La classe politique malienne, singulièrement l’Alliance pour la démocratie au Mali-Parti africain pour la solidarité et la justice (ADEMA-PASJ), est en deuil suite au décès du Pr. Marimantia Diarra à 75 ans. Président du Comité exécutif (CE) de l’Adéma-Pasj depuis le 18 octobre 2021, il s’est éteint dans la nuit du samedi 22 au dimanche 23 juillet 2023 à son domicile. A noter que cet influent leader politique était également l’un des vice-présidents du Conseil national de transition (CNT). Sa disparition est une grosse perte pour l’Adéma au moment d’aborder les prochaines échéances électorales.
«Le Comité exécutif du parti Adéma-Pasj a l’immense douleur de vous faire part du décès du président du parti, Pr. Marimantia Diarra, ce jour 23 juillet 2023, à 1h du matin à son domicile» ! C’est ainsi que le Secrétaire général du parti a annoncé la disparition de celui qui était considéré comme un mastodonte politique dans tout le sens du terme. Une immense perte pour «La Ruche» (siège de l’Adéma-Pasj) qui avait retrouvé un semblant de stabilité sous sa direction. Siégeant aussi au Conseil national de transition (CNT), dont il était l’un des vice-présidents, l’illustre défunt était devenu ces derniers mois l’une des personnalités politiques les plus influentes du pays, un grand soutien pour les autorités de la transition.
«Il reste beaucoup de défis à relever, dont le retour à l’ordre constitutionnel après des réformes et l’organisation d’élections générales démocratiques…», avait-il rappelé lors d’une causerie-débat organisée par son parti en mars 2023 à l’occasion de la commémoration de la Journée des martyrs (26 mars). Hélas, le sort a décidé qu’il ne verra pas la fin de cette transition. Et il sera l’un des grands absents sur la dernière ligne droite menant au retour à l’ordre constitutionnel. Un retour qu’il aurait aussi souhaité voir marquer par la reconquête de la présidence par l’Adéma.
Né en 1948 à Diéma, Marimantia Diarra est un professeur d’enseignement supérieur de classe exceptionnelle. Sur le plan politique, il a été Secrétaire général de la section Adéma de Diéma puis du Comité exécutif (CE) de ce parti. Directeur général du Projet de gestion des ressources naturelles (PGRN) du Mali de janvier 1993 à décembre 2002, l’illustre défunt fut aussi ministre délégué auprès du Premier ministre, chargé du Plan de 2002 à 2004. Vice-président du Comité national du crédit de 2002 à 2007 ; membre suppléant de la Conférence des ministres chargés des Finances de la zone franc d’octobre 2002 à septembre 2007, Marimantia a également été gouverneur suppléant pour le Mali pour plusieurs organismes internationaux de 2002 à 2007. Ministre du Plan et de l’Aménagement du Territoire du Mali de Mai 2004 à septembre 2007, il a aussi présidé le Conseil d’administration de la Banque Commerciale du Sahel (BCS-SA).

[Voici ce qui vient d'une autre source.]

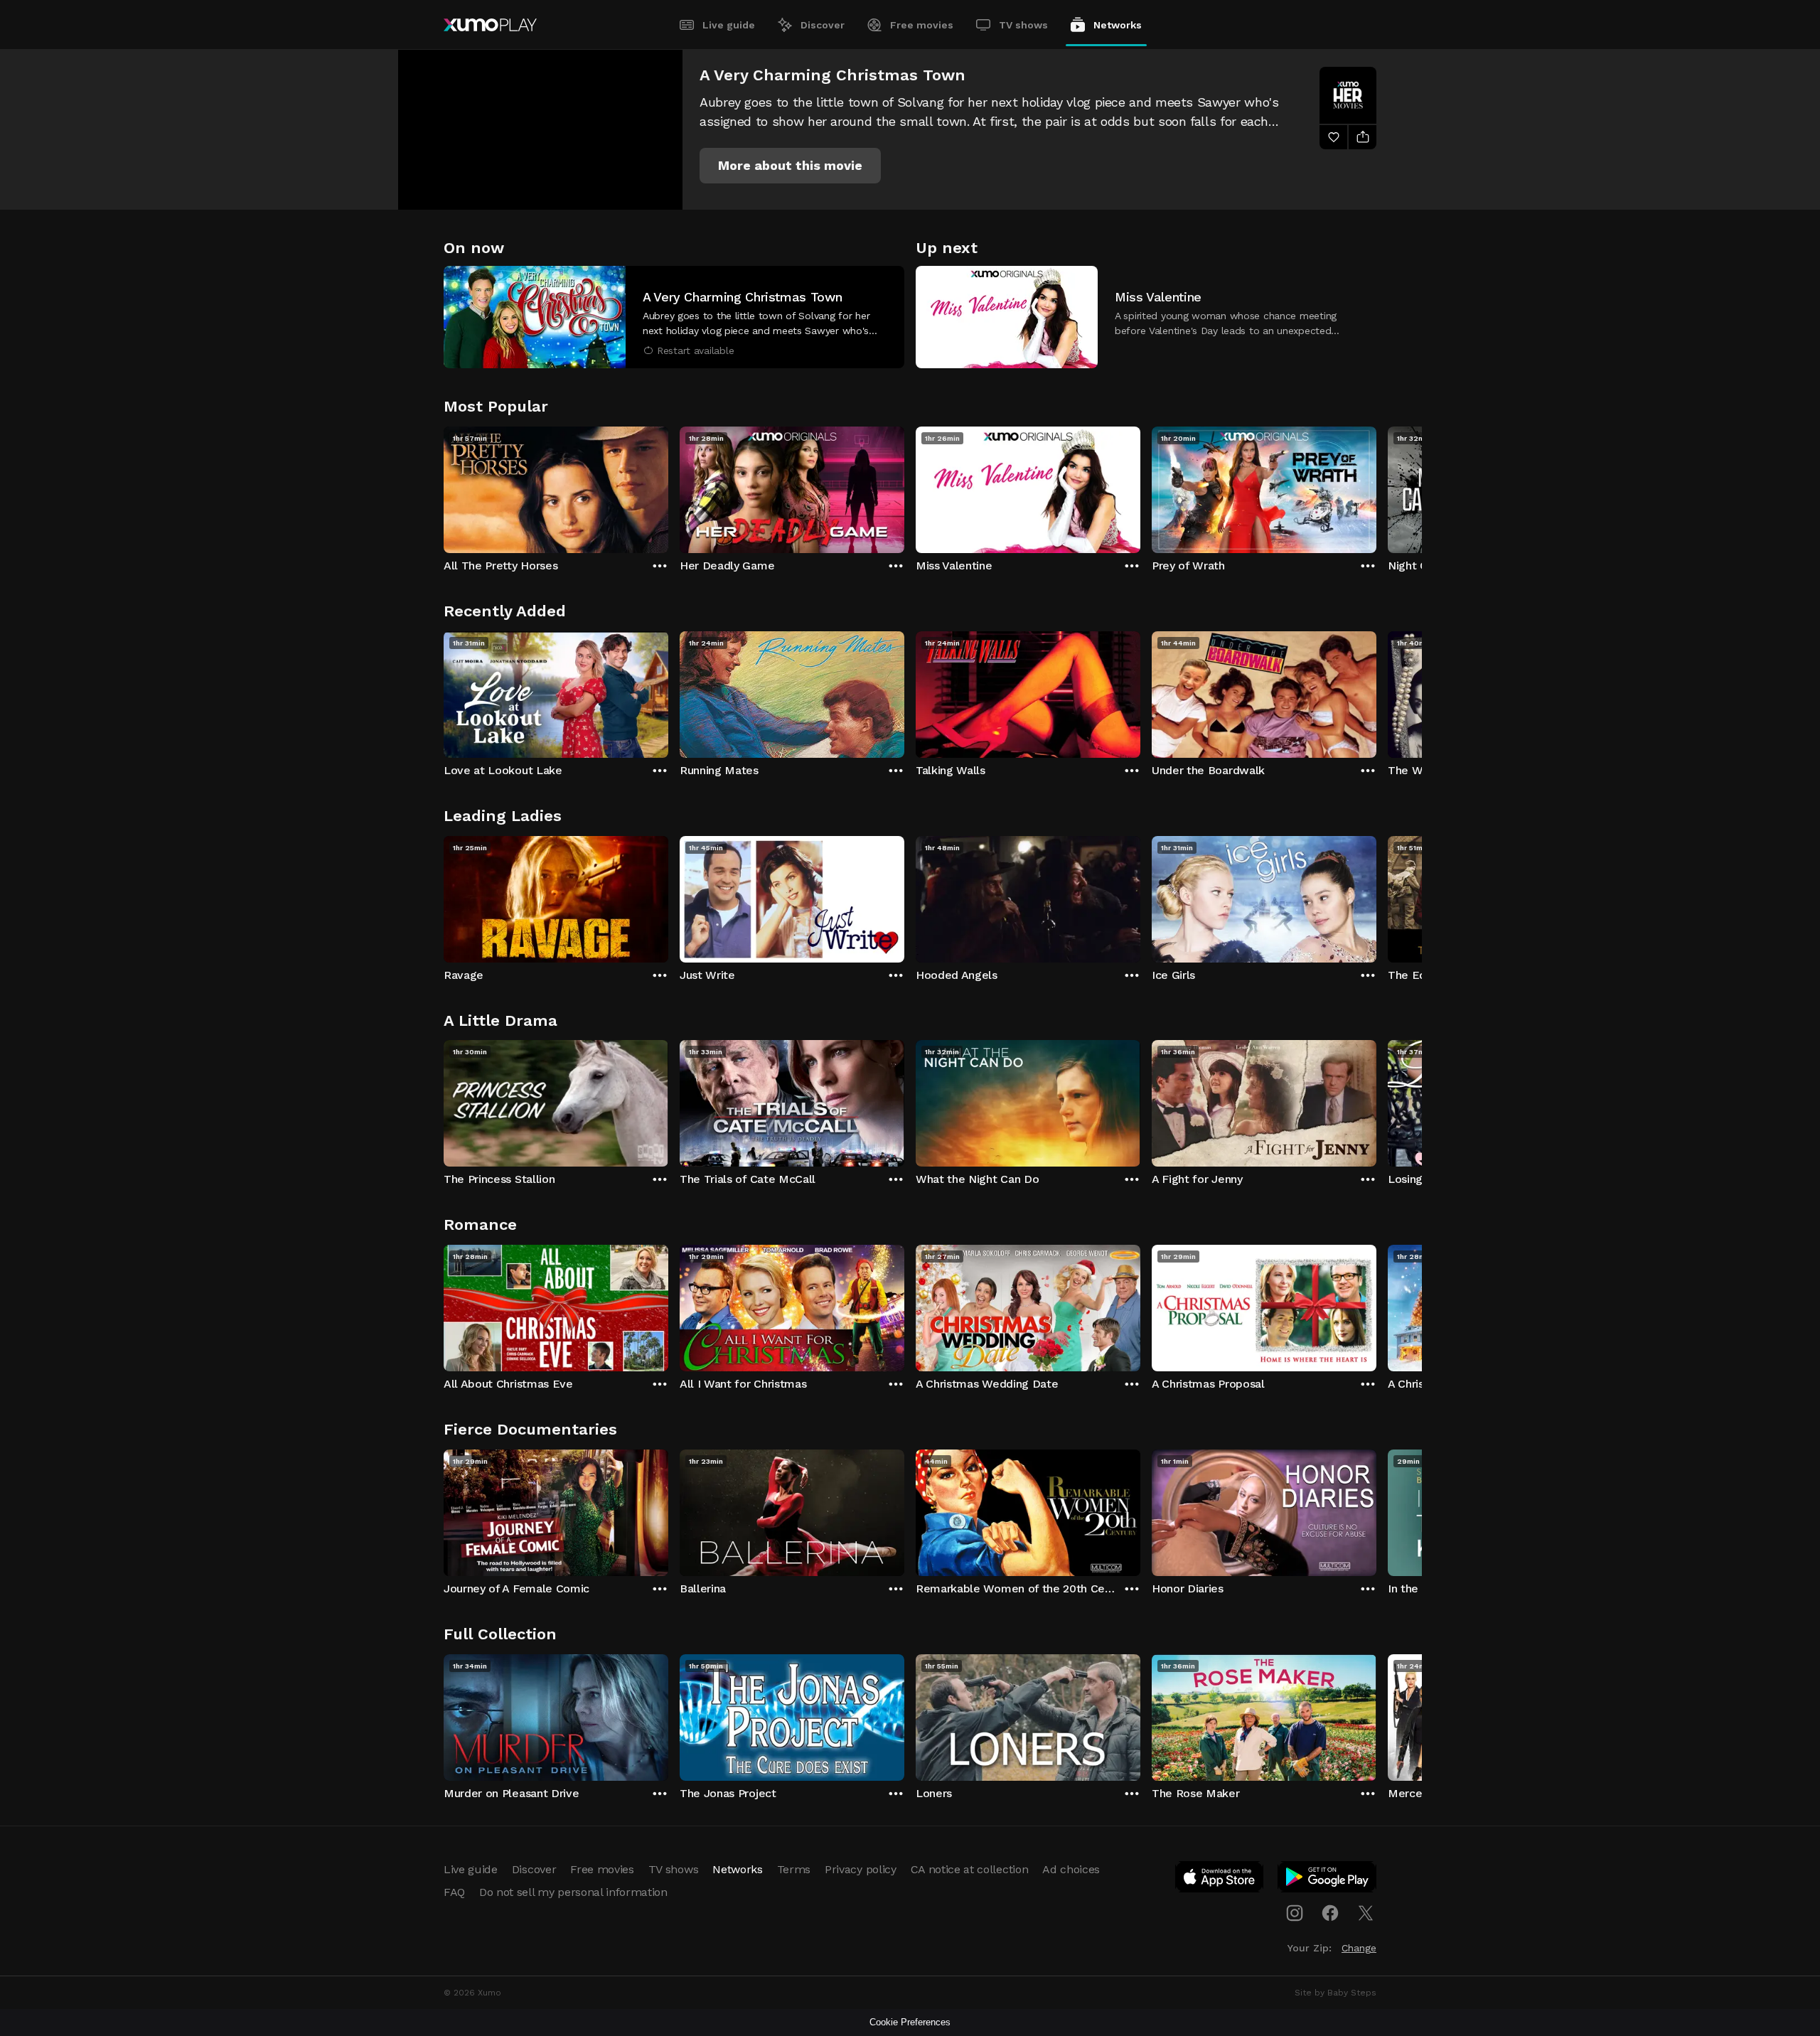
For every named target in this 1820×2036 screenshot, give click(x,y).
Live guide (728, 25)
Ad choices (1071, 1869)
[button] (790, 165)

Un «événement tragique» qui va impacter la vie de «La Ruche»
Tout comme il fut le représentant du président de la République et président du Conseil de surveillance du Millénium challenge Account-Mali (MCA-Mali). Président d’honneur de l’équipe «Da Monzon football club», le Professeur Diarra a été le Secrétaire général de l’Association pour le désenclavement des cercles de Diéma et Nioro du Sahel. Il a été décoré à l’Ordre national du Mali. Le parti a naturellement des raisons d’être «bouleversé» par «cet événement tragique» qui va sérieusement impacter sa vie dans les mois à venir.
Président du Comité exécutif (CE) de l’ADEMA-PASJ depuis le 18 octobre 2021, son élection symbolisait le retour en force des «très proches» compagnons du président Alpha Oumar Konaré. Le choix porté sur sa personne consacrait aussi la volonté de changement tant souhaité par de nombreux militants à la direction du parti. «Les délégués ont estimé qu’il était temps de changer de mode de gouvernance. L’objectif, désormais, c’est de renforcer les acquis de l’Adema, de consolider la discipline du parti et d’en élargir la base», avait confié Marimantia Diarra à un journal panafricain après son élection.
Peut-il remettre l’Adema sur le devant de la scène ? C’est la question que certains se posaient à son sujet après le choix porté sur lui le 18 octobre 2021. En véritable équilibriste, Marimantia a su s’imposer comme un rassembleur en tenant à ne faire la part belle à aucune tendance, à aucun clan au sein de «La Ruche». Ce qui fait que sa disparition, au-delà des émotions, est une grosse perte pour l’Adéma-Pasj au moment où le parti se prépare à entrer dans une zone de turbulence avec les prochaines élections, notamment la présidentielle. Ce dernier scrutin a toujours soumis l’unité et la cohésion de l’Alliance à rudes épreuves.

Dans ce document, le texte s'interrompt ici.